Should you care about the Federal Reserve? Sometimes called the Federal Reserve Bank (it’s not a real bank), but generally just “The Fed”, the Fed basically controls our money supply. It does this with virtually no oversight by those who ultimately hold the bag when it makes mistakes: us taxpayers.
I am most alarmed by what the Federal Reserve has been up to lately. It looks both completely sane and completely crazy. To start, the Fed cut interest rates banks can charge to borrow from each other, or the Fed itself, to zero. This happened in 2008 too and it’s their way of stimulating the economy. I noted in an earlier post that this seemed to be the last trick in their toolbox. Since both consumers and companies were already in hoc to the maximum, this wasn’t a viable way to stimulate growth anymore. But it was what they knew how to do, so they did it.

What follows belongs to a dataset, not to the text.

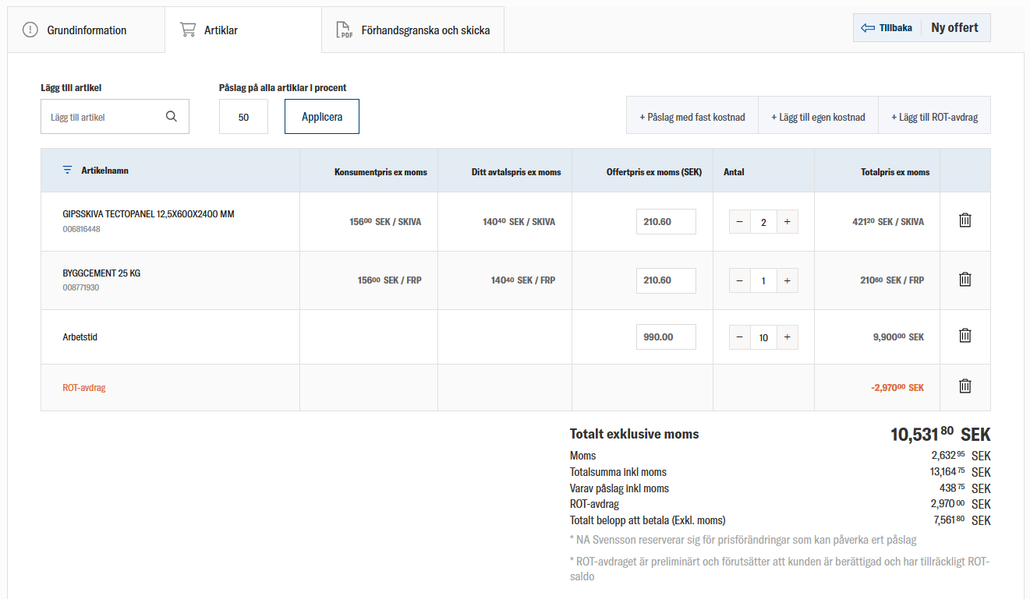Decrease quantity of GIPSSKIVA TECTOPANEL
The width and height of the screenshot is (1030, 599).
click(x=740, y=222)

But the Fed has invented some new tricks they haven’t done before. The Fed has basically decided to bail out any business, at least those that are publicly traded. In the last recession, a lot of large businesses were too big to fail. Now it looks like most businesses in the United States that are publicly traded are too big to fail, in the eyes of the Fed.
Most of these businesses got in trouble because of the cheap money the Fed has promulgated since the previous recession. With no rules, businesses borrowed instead of investing and saving. Mostly they used borrowed money to buy back their own stock. When the stock price invariably went up due to supply and demand, its executives (whose pay is largely based on stock prices, which they get at a discount) sell them and profit. In short, the Fed’s policies of making money so cheap in many ways made this new depression so much worse.
During the Great Recession the Fed also bought a lot of corporate stock too, to show faith in the market. It helped stabilize things and turned the market around, although it took a very long time. Now the Fed is buying corporate debt in unlimited quantities. Basically a business tells the Fed gets to say how much their debt is worth as a share of their company, and the Fed will buy it, no questions asked. Essentially the Fed is paying inflated prices for very shaky corporate debt that no one else wants to buy.
In exchange, companies get some ready cash to help them tie things over. Maybe the Fed will recoup its investment and eventually even make a profit for us taxpayers. But this money was created and doled out with essentially no oversight. The Fed is not accountable to anyone. While there are certain things the Fed cannot do, anything not specifically prohibited is in theory legal.
If I were to load up my family’s portfolio with junk bonds, my spouse would likely divorce me. But when the Fed does the same, there’s no spouse to object, and no oversight to worry. You have to hope the Fed knows what it’s doing, and Donald Trump appointed many of them. God help us.
I don’t have much trust in the Fed. These tactics strike me as desperate. Moreover, they are letting the rich reap a huge windfall. Many of them were like me: smart enough to sell at peak market when we knew it wouldn’t last due to COVID-19. They bought more stock at low market, toward the middle of March. And now with the stock market reaching their pre-crash highs again — due to the Fed buying so much stock that supply and demand is inflating their prices artificially again, despite the ruined economy — they are cashing in again. It appears that the Fed is exacerbating income inequality in the name of keeping the economy from collapsing even more. The Fed is becoming a wealth distribution mechanism that seems to favor the rich.
A rational government should not tolerate this. The Fed is basically trying to keep American capitalism, as we have known it, going. It’s just that it looks like American capitalism is in its death throes. A model of capitalism that is inured from the consequences its actions like the environment costs it inflicts on the rest of us deserves to die. If it is to be replaced at all, it should be with a version of capitalism that works in the interests of the people, not against it.
In short, the Fed’s actions strike me overall as desperate and very chancy. It needs oversight and reigning in. Consumer advocates, and not Wall Street insiders should oversee it. It needs to be accountable.